Я прожила в Питере ещё две недели. Андрей так и не вырвался – слишком много работы. Я даже была рада этому. Мне было не до него. Мы лишь сговорились созвониться, когда я вернусь в Москву, и поужинать вместе.
С бабулей мы жили хорошо. Несветаев в наших разговорах после того дня не всплывал. Цветов от него я больше не получала и надеялась, что эта история осталась позади. Столько лет мы оба жили в Москве, никогда нигде не сталкивались. Дай бог, больше нигде и не столкнёмся.
Отец мне не звонил. Мама о происшествии в Швейцарии не упоминала, когда мы с ней разговаривали по телефону. А значит, все устаканилось.
Через две недели я решила вернуться в Москву. Бабушка собиралась на лето уехать на дачу, что была у неё где-то под Петербургом. Я не ездила туда лет десять, а то и больше. Дом там совсем разваливался, а бабушка нехотела перестраивать его, говорила, что это память о прошлом.

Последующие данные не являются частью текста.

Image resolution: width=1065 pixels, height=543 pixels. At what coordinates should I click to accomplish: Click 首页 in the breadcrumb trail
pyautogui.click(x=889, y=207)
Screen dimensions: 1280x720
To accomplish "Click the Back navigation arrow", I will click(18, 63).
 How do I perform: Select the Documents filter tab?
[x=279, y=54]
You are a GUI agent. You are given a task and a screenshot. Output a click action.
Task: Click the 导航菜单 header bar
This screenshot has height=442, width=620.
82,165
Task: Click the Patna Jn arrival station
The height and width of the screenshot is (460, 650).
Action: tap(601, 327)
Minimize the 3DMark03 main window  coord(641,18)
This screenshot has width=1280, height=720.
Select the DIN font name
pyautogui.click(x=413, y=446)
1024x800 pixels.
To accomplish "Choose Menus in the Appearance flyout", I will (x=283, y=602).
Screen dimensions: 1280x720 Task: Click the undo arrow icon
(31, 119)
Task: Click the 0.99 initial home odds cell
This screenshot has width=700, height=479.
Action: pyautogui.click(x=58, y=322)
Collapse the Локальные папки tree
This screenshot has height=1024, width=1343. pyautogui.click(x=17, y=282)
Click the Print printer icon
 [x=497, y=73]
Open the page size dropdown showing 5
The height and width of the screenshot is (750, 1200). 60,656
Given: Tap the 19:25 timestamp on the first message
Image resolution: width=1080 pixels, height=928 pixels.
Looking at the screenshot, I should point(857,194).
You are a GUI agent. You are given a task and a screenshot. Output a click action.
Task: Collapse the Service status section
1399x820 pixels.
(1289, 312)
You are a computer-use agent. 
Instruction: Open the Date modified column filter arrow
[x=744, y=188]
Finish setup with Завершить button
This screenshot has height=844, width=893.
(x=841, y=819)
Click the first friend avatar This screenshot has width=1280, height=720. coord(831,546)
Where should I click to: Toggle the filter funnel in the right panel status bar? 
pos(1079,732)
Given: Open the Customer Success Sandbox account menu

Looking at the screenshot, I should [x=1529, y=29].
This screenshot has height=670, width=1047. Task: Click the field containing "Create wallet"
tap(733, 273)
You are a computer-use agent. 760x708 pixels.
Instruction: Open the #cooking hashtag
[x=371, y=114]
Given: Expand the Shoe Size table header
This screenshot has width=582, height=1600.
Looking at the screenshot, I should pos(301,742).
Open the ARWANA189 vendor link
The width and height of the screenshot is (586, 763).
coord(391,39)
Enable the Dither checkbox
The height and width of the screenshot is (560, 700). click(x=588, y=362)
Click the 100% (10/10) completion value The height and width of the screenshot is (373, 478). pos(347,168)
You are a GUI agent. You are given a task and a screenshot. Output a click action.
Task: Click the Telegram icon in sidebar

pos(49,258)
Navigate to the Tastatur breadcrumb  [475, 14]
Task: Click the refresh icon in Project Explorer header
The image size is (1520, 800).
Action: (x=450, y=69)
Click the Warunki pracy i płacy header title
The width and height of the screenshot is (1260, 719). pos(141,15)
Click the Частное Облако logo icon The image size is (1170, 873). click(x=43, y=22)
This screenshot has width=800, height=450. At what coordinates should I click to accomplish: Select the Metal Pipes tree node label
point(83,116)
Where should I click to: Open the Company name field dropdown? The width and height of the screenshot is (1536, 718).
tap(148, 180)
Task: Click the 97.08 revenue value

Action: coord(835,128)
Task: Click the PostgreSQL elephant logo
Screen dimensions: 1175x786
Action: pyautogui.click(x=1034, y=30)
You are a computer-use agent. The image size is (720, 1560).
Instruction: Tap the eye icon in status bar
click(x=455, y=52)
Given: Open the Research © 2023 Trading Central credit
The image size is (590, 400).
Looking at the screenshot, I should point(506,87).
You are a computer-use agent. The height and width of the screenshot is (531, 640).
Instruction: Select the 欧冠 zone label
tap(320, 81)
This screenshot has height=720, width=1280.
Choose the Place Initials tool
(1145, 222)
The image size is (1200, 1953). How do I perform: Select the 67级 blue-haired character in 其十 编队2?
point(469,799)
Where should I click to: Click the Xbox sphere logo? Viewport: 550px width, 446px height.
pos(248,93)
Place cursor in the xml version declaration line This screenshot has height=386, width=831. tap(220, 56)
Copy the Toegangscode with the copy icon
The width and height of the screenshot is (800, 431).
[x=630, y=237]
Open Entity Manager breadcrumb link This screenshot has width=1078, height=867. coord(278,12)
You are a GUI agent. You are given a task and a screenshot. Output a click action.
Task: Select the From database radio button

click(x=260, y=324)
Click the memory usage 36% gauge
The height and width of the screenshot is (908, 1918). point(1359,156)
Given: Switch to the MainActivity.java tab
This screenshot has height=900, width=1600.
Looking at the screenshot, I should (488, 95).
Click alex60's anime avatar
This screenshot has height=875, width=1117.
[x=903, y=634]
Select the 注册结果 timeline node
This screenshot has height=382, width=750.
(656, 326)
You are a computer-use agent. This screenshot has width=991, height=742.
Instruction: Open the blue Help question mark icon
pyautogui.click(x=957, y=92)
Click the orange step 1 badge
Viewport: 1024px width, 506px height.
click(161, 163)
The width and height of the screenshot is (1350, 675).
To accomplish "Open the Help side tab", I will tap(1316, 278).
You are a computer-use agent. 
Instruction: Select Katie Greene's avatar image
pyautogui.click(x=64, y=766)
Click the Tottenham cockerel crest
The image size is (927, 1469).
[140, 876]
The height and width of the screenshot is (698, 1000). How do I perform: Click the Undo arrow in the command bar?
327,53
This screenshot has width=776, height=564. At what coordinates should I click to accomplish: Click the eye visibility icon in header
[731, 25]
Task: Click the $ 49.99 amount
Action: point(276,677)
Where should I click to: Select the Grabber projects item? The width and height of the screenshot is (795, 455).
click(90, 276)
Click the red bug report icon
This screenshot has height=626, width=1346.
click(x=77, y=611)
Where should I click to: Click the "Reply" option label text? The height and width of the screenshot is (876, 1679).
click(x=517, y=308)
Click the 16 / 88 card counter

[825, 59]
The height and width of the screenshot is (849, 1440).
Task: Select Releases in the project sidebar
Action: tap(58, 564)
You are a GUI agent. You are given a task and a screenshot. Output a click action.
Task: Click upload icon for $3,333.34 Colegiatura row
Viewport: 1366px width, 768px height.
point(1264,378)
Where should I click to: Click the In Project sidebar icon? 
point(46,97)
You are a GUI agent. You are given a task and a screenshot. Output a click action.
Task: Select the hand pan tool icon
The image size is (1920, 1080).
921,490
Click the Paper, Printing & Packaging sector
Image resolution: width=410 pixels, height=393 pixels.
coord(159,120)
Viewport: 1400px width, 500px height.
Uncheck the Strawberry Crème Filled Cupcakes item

В Москве меня никто не встречал, моралей мне не читал, но и радости не проявлял. Я была этому рада. Пусть меня лучше не трогают. Я созвонилась с Андреем и в тот же вечер он повёл меня в один из лучших ресторанов столицы.
Глава 12
Ренат
Смелый уже полчаса сидел передо мной, глотая сопли. На столе перед ним были разложены документы, в которых чёрным по белому раскладывалась вся схема той махинации, которую он много лет назад планировал провернуть при помощи доверенного лица моего отца, Александра Подгорного, и скинуть Арсения Несветаева.
– Ты долго ходил чистеньким, Смелый, – сказал я, – но сколько веревочки не виться, конец все равно найдется.
Я выдохнул ему в лицо клуб сигарного дыма. Смелый закашлялся. Вообще-то, в своих кругах я всегда вел себя вежливо, редко выражался и уж тем более не матерился, но отец давно меня научил: с людьми надо разговаривать на том языке, который они понимают.
– Я все объясню, – побагровел он.
– Ты уже все объяснил в свое время моему отцу. И вот эту суммы ты обязался ему вернуть в качестве моральной компенсации. – Я подтолкнул к Смелому лист бумаги, на котором была обозначена сумма его долга. – А вот это, – я пододвинул еще один лист, – то, сколько ты должен с учетом процентов, накапавших за восемь с лишним лет.
Я с удовольствием увидел, как цвет его лица стал серым. Ване понадобилось всего пара часов, чтобы узнать, сколько сейчас стоит бизнес Смелого, какие у него активы и сколько лежит в загашнике на зарубежных счетах. Ему едва бы хватило денег, чтобы погасить первую сумму, которую выписал ему отец. Мы умножили ее на десять. Я всегда любил круглые числа.
– У меня нет таких денег, – прохрипел он.
– Меня не колышет, – пожал я плечами. – Даю тебе сроку две недели.
– А если я не найду деньги? – сглатывая ком, спросил Смелый.
– Значит, мои ребята будут отрезать от тебя по куску, пока ты не вспомнишь, где деньги можно взять, – усмехнулся я. – А лучше не от тебя, а от твоей красавицы-жены и дочки. Мамаша твоя, кажется, тоже еще жива?
На лбу Смелого выступили бисеринки пота, они скатывались по его круглым щекам за воротник идеально-белой рубашки, на фоне которой побагровевшее лицо напоминало перезрелый помидор. Смелый дернул за узел галстука, пытаясь его ослабить.
– Э-э, ты смотри коней не двинь прямо в моем кабинете. Нельзя умирать, Игорек, пока долги не уплачены, – рассмеялся я и рявкнул, сняв трубку внутреннего телефона: – Даша, скорую вызови!